Reproduce exactly the lines from the one containing "You are a computer-use" through the end of the listing, minus the pictures.

_ _ _ _

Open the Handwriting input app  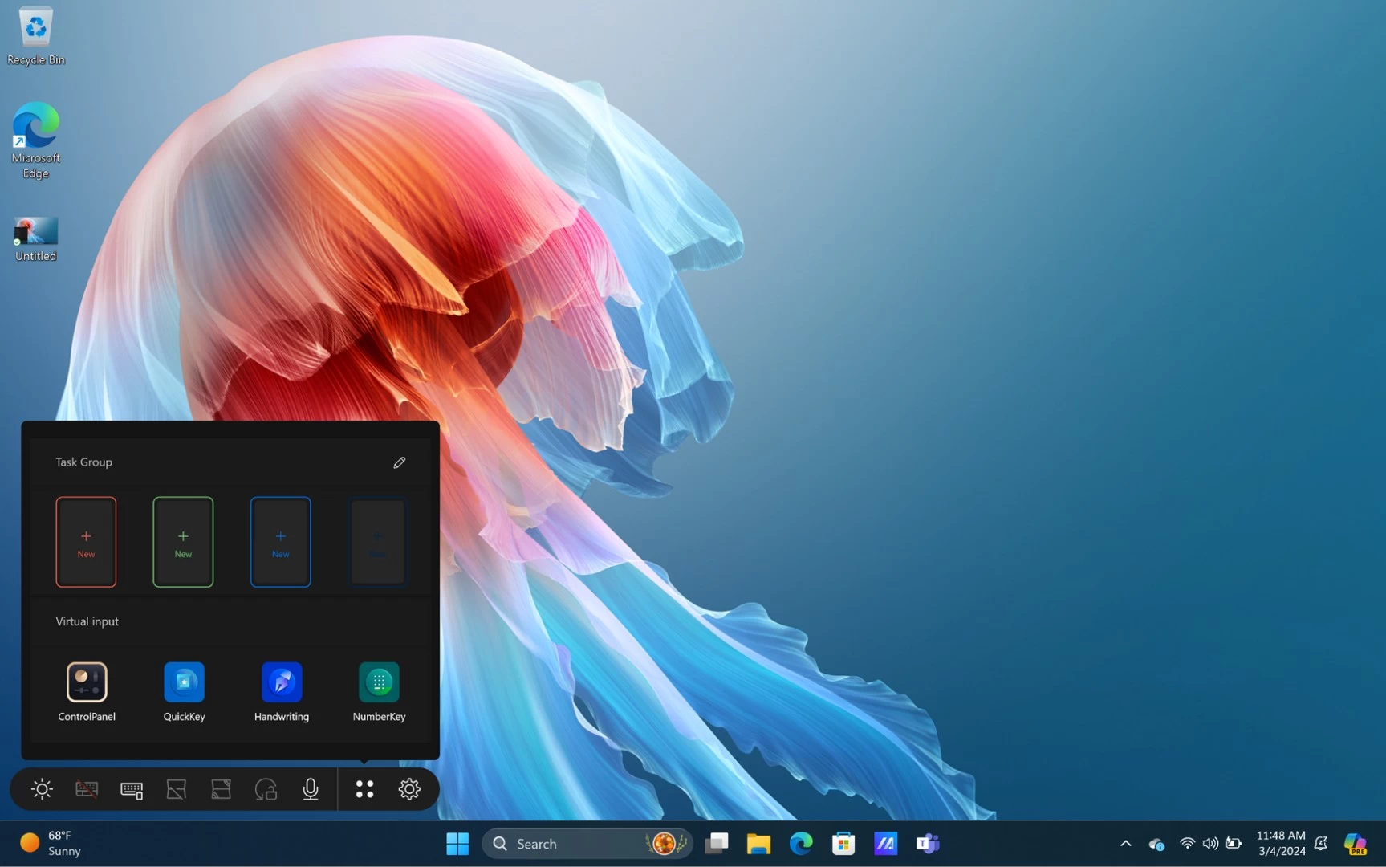click(281, 682)
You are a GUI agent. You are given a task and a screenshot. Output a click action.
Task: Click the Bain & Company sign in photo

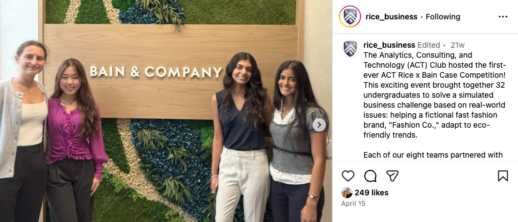(156, 72)
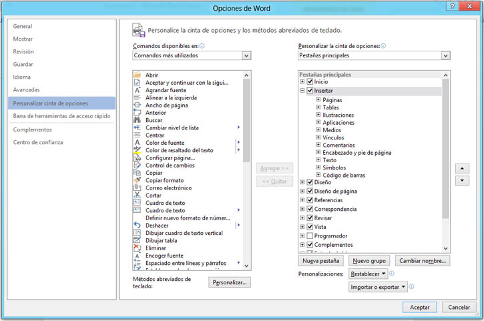Select the Color de resaltado del texto icon
Screen dimensions: 484x321
[x=138, y=150]
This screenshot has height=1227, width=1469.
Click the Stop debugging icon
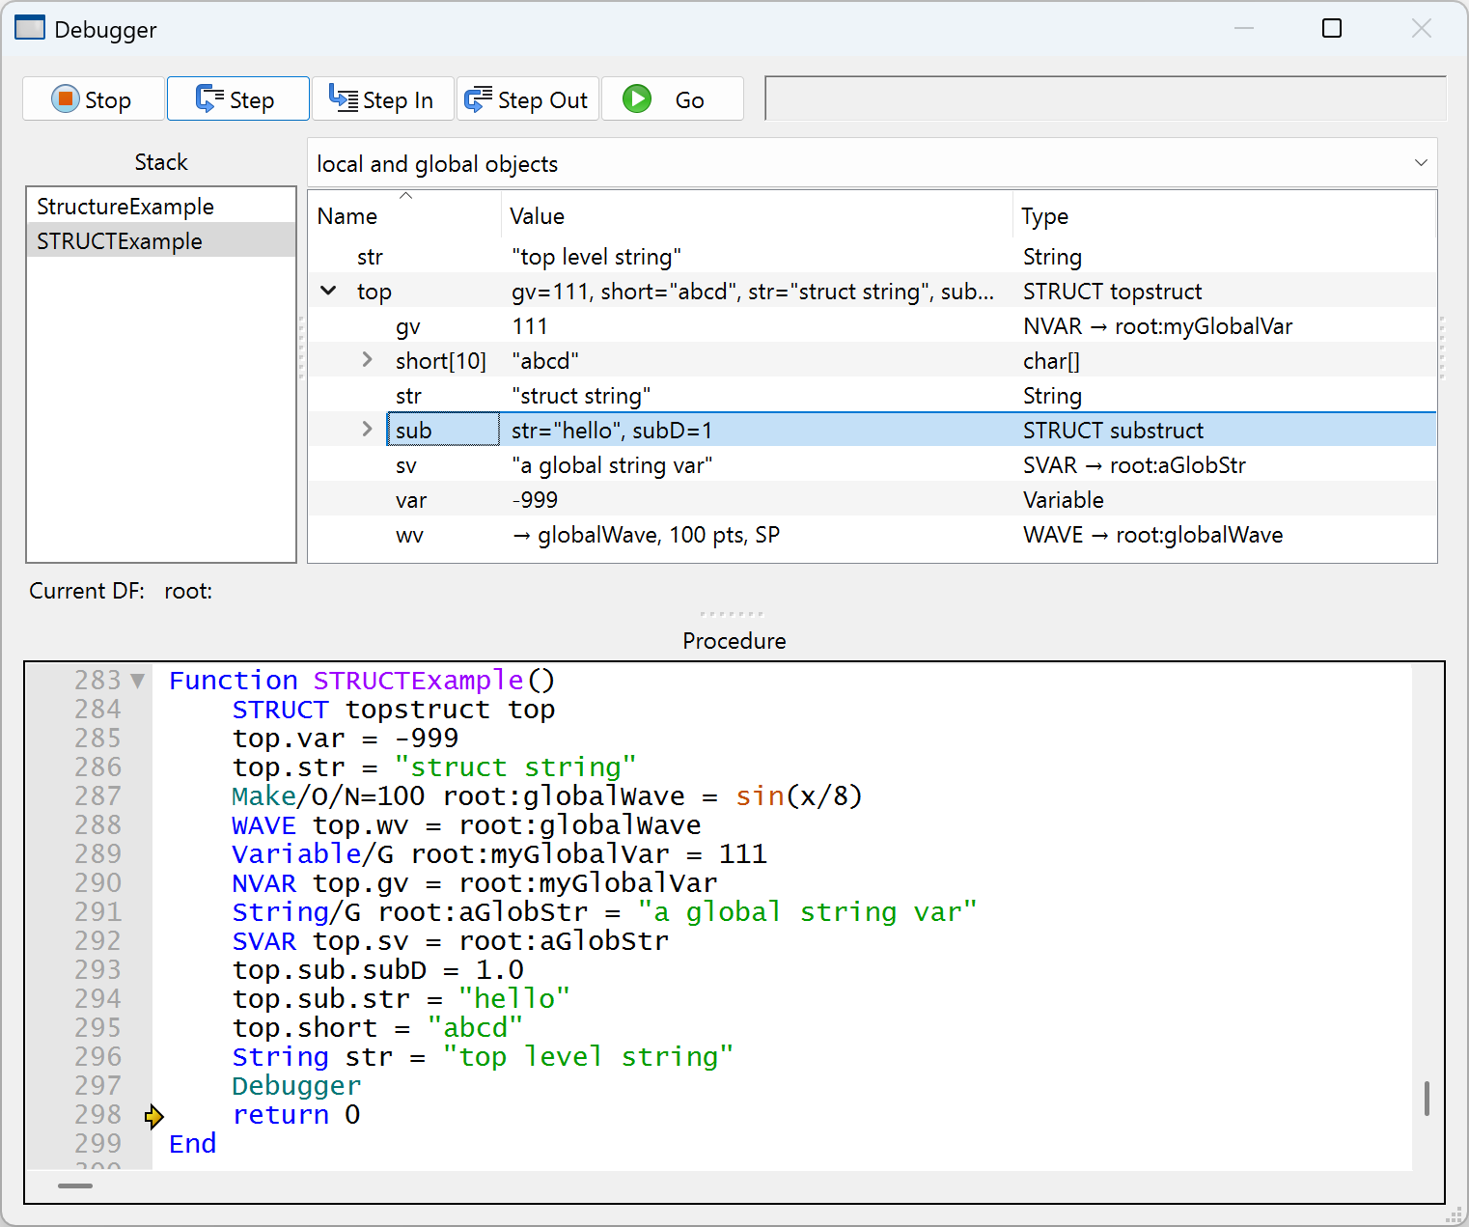tap(65, 99)
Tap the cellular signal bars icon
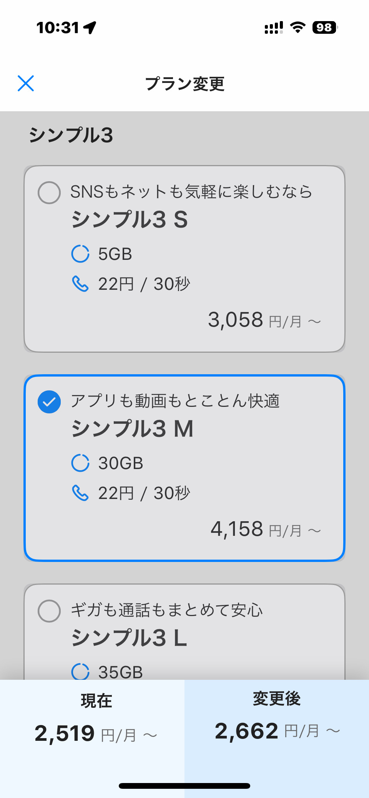The image size is (369, 798). pos(274,28)
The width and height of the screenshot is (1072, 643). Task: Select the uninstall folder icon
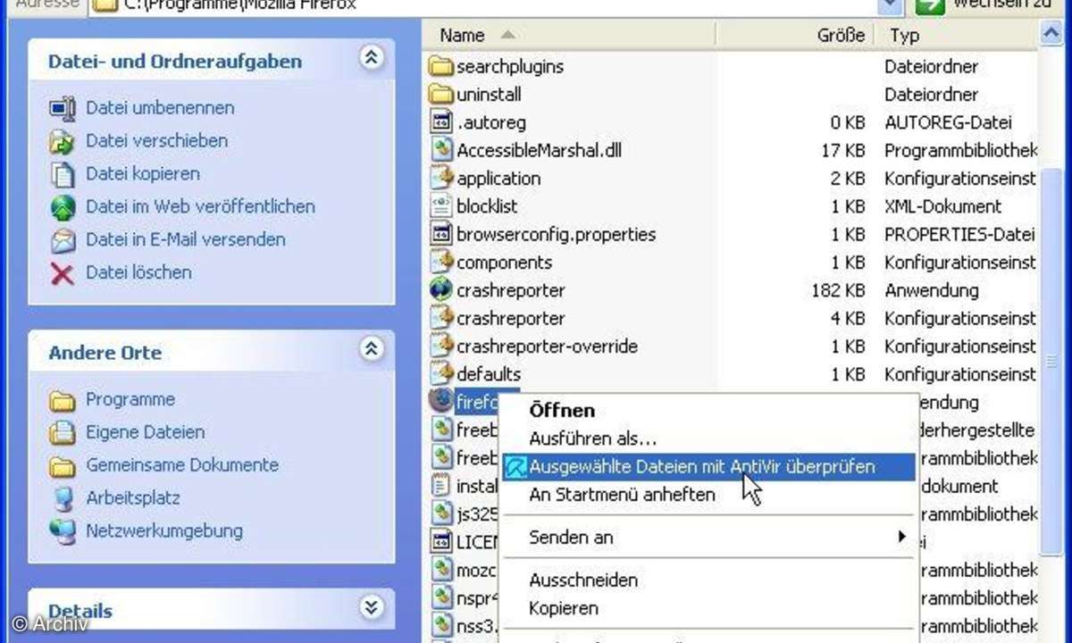[x=441, y=94]
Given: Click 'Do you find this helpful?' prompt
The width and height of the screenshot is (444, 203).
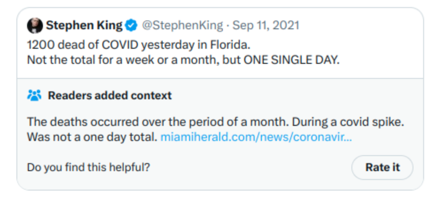Looking at the screenshot, I should (x=88, y=168).
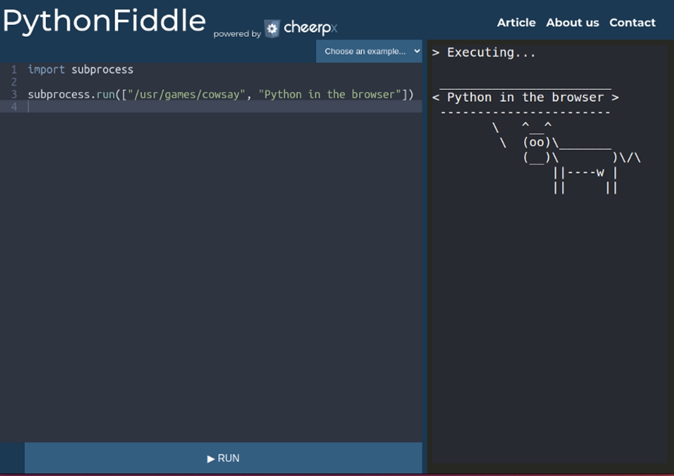Click the PythonFiddle site title

(104, 21)
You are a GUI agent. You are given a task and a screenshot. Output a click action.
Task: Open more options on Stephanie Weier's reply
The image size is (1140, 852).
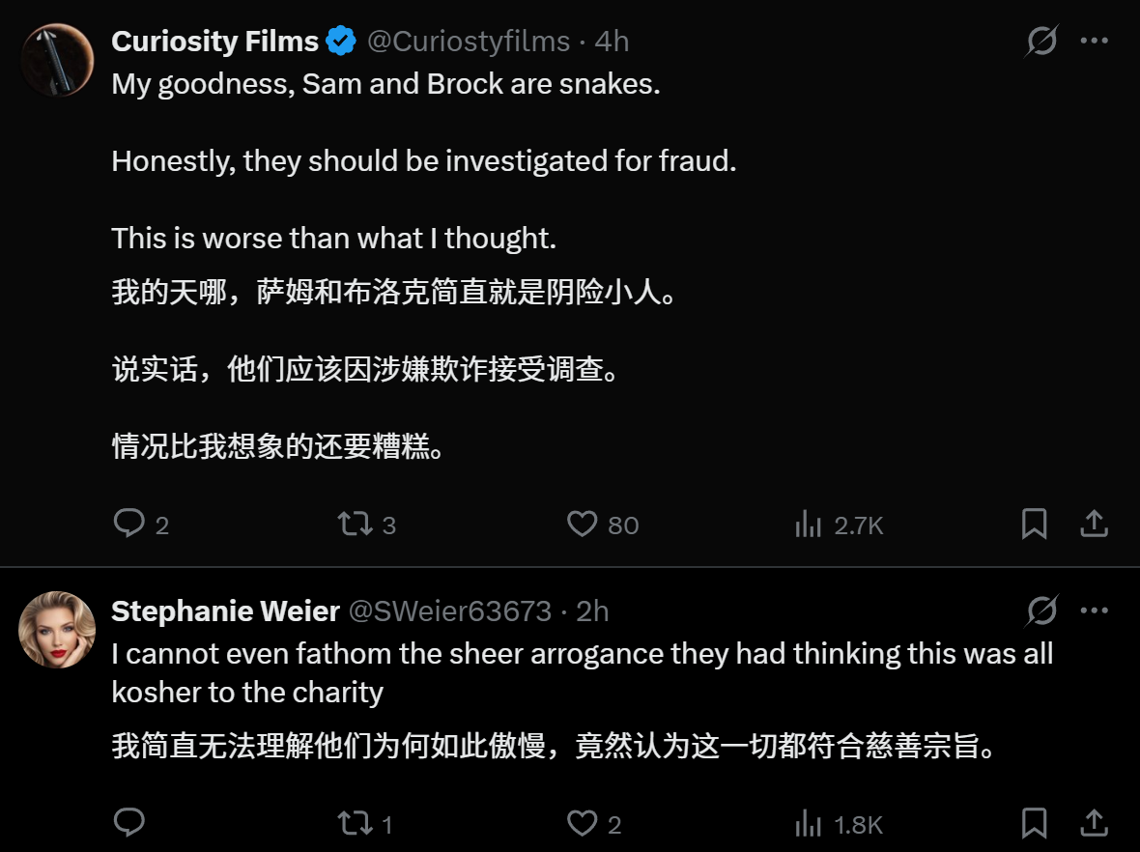[x=1094, y=611]
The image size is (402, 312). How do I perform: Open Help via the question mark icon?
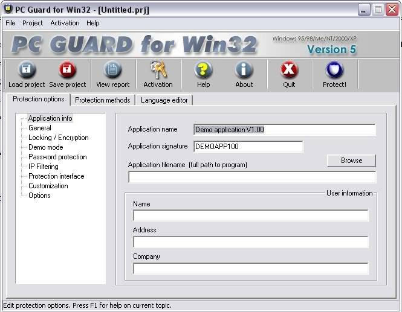point(203,69)
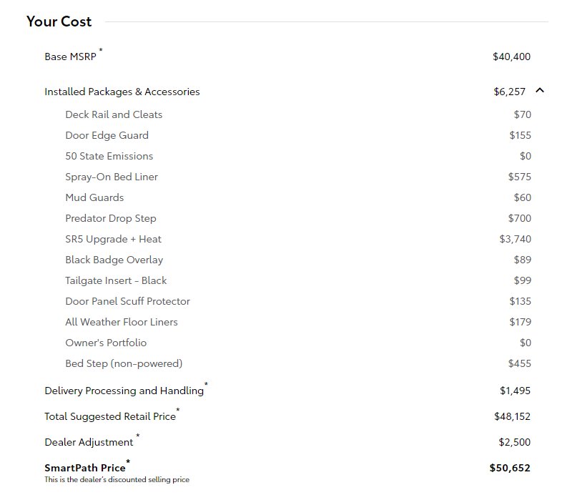Click the SmartPath Price asterisk marker
This screenshot has height=495, width=577.
pyautogui.click(x=128, y=461)
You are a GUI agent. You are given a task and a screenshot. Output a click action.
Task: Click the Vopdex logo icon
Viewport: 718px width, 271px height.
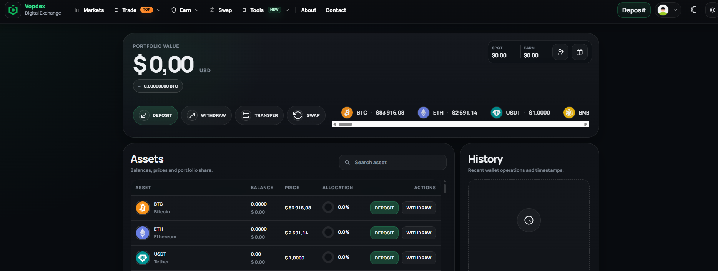13,10
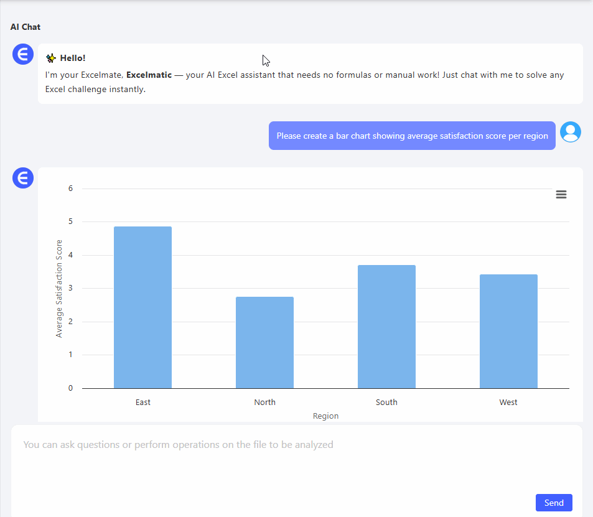Image resolution: width=593 pixels, height=517 pixels.
Task: Select the West bar in the chart
Action: click(508, 331)
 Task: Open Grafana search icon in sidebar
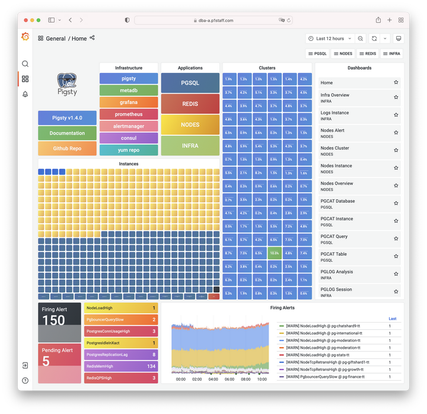25,63
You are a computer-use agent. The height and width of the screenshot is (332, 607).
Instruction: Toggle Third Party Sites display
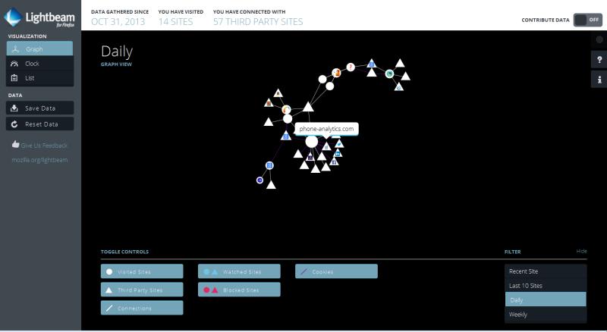tap(142, 290)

_ _ _ _

### FINISHED TASK:
You are a computer-use agent. The height and width of the screenshot is (332, 607).
Instruction: Toggle Third Party Sites display
tap(142, 290)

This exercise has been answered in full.